**Problems and tasks**:
**a)** Answer these questions about the album review:
(i) How many years passed between "For The Love Of Metal" and "Leave A Scar"?
(ii) Which vocalist from CANNIBAL CORPSE appears on "Time To Choose"?
(iii) Who plays bass in the line-up?
**b)** Revise a passage of the album review, starting at the words "You will doubtless" and stopping after "and gritty backdrop.". Replace "sublime" with "remarkable".

**Excerpt to read**:
Three undeniably brutal years on from his magnificent comeback record "For The Love Of Metal", we need Dee Snider more than ever. In fact, it still feels as though an insufficient amount of fuss has been made about the return of the legendary TWISTED SISTER frontman, not to mention Jamey Jasta's admirable and integral part in lighting a fire under his seemingly ageless backside. Not just one of the greatest heavy metal voices ever, but an invigorating force of nature who continues to talk a great deal more sense than most ageing rock stars, Dee should definitely have been making records like "Leave A Scar" two decades ago. Thankfully, he now sounds fully in the groove, reveling in every moment and genuinely thrilled to be doing what he does best. After all, when it comes to making up for lost time, no one is better equipped than the irrepressible New Yorker.
You will doubtless have heard the singles: the fiery but knowing "I Gotta Rock (Again)" and the utterly brilliant "Time To Choose", wherein CANNIBAL CORPSE's George "Corpsegrinder" Fisher lends his coruscating bark to a high-energy assault on destructive fence-sitting. But while many bands release their catchiest material in advance of the big album drop, "Leave A Scar" is simply relentless, delivering giant chorus after giant chorus, and massive riff after massive riff. Even more so than on "For The Love Of Metal", Dee sounds like a man thriving at the heart of a real, red-blooded metal band here. The line-up of Nick and Charlie Bellmore (on drums and guitars respectively), guitarist Nick Petrino and bassist Russell Pzütto have audibly struck upon sublime chemistry, and there is a real joy in the sound of Dee kicking off over such a vibrant and gritty backdrop.

Stored items
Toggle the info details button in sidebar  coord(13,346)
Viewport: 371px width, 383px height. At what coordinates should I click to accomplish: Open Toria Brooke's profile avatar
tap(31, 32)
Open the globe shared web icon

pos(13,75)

**Results by task**:
**a)**
(i) Three years.
(ii) George "Corpsegrinder" Fisher.
(iii) Russell Pzütto.

**b)**
You will doubtless have heard the singles: the fiery but knowing "I Gotta Rock (Again)" and the utterly brilliant "Time To Choose", wherein CANNIBAL CORPSE's George "Corpsegrinder" Fisher lends his coruscating bark to a high-energy assault on destructive fence-sitting. But while many bands release their catchiest material in advance of the big album drop, "Leave A Scar" is simply relentless, delivering giant chorus after giant chorus, and massive riff after massive riff. Even more so than on "For The Love Of Metal", Dee sounds like a man thriving at the heart of a real, red-blooded metal band here. The line-up of Nick and Charlie Bellmore (on drums and guitars respectively), guitarist Nick Petrino and bassist Russell Pzütto have audibly struck upon remarkable chemistry, and there is a real joy in the sound of Dee kicking off over such a vibrant and gritty backdrop.